**PASSAGE GIVEN:**
>> START
I love how the building part manages to keep the satisfaction of creating an interconnected base where you gather resources and store them, as you build a perimeter filled with automated weapons. It doesn't fall into the Factorio trap, where you can build vast bases for 10 hours, and then end up feeling you built it "wrong" and have to start over again.

But, it does have some serious balance issues, as once you figure out the building process you can just use the same tactics forever. Even though there is plenty to build and do, there is a simplistic nature underneath that hurts long-term play.

Yet, I love this game, and I hope more games use the Factorio basics and expand into different sorts of games.

I really liked the general idea (basebuilding+action), and had fun completing the game, but it has shortcomings, thus I can't really say the game is great.

While stuff is really fun while it's new, the whole process gets repetitive, both defending and exploring. Enemies are just a dumb mass who run to the nearest building, and it doesn't require much creativity in terms of basebuilding - place walls, turrets and it just works. The battles are Diablo-like grind without much variety. Just pick the right weapon and pew-pew. Weapons feel nice tho. The balance can be wonky, it's either too easy or too hard. I don't see much replayability here, it's not fun to do everything all over again, after you discover all the stuff.

2023: Прошёл ещё раз с начала до конца, с дополнениями Metal Terror и Into the Dark, интересно, но опять же — на один раз. Ничего глобально они не изменили, просто добавили more of the same.

Tentei mas não fez meu estilo...

I'd start this off by saying, expect a 40 hour campaign. It's a 40 hour campaign with constant and meaningful progression, but expect it otherwise.

This game combines base building, tower defense, and action combat elements into one single package. IMO, it works incredibly well.
Base building is simple. You find a spot you like, and within 2 minutes, you have 3 sets of walls, turrets, and energy resources up.
Action combat consists of using a huge plethora of weapons to defeat waves of hundreds to thousands of enemies. All the weapons feel useful in their own unique ways. Certain enemies are resistant to specific types of damage, so you have to keep your weapons varied. Once some waves come in, you're standing in front of a wall of turrets preparing to completely demolish everything, and it's just great.

The story is near nonexistent. The story is essentially "You came here to colonize", and ends with a "Congrats you did it" slide at the end. Most of the other stuff is just dialogue between the main character and her AI partner.

I absolutely love this game, but I'd recommend looking up gameplay to see if it's for you.
>> END
**INFORMATION SHOWN:**
>> START
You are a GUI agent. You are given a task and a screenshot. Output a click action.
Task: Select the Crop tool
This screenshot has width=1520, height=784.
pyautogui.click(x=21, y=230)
>> END
**REQUIRED WORK:**
Reproduce verbatim the stretch of the game reviews that begins with the words "Base building is" and ends with "it's just great.".

**REPLY TO THE EXERCISE:**
Base building is simple. You find a spot you like, and within 2 minutes, you have 3 sets of walls, turrets, and energy resources up.
Action combat consists of using a huge plethora of weapons to defeat waves of hundreds to thousands of enemies. All the weapons feel useful in their own unique ways. Certain enemies are resistant to specific types of damage, so you have to keep your weapons varied. Once some waves come in, you're standing in front of a wall of turrets preparing to completely demolish everything, and it's just great.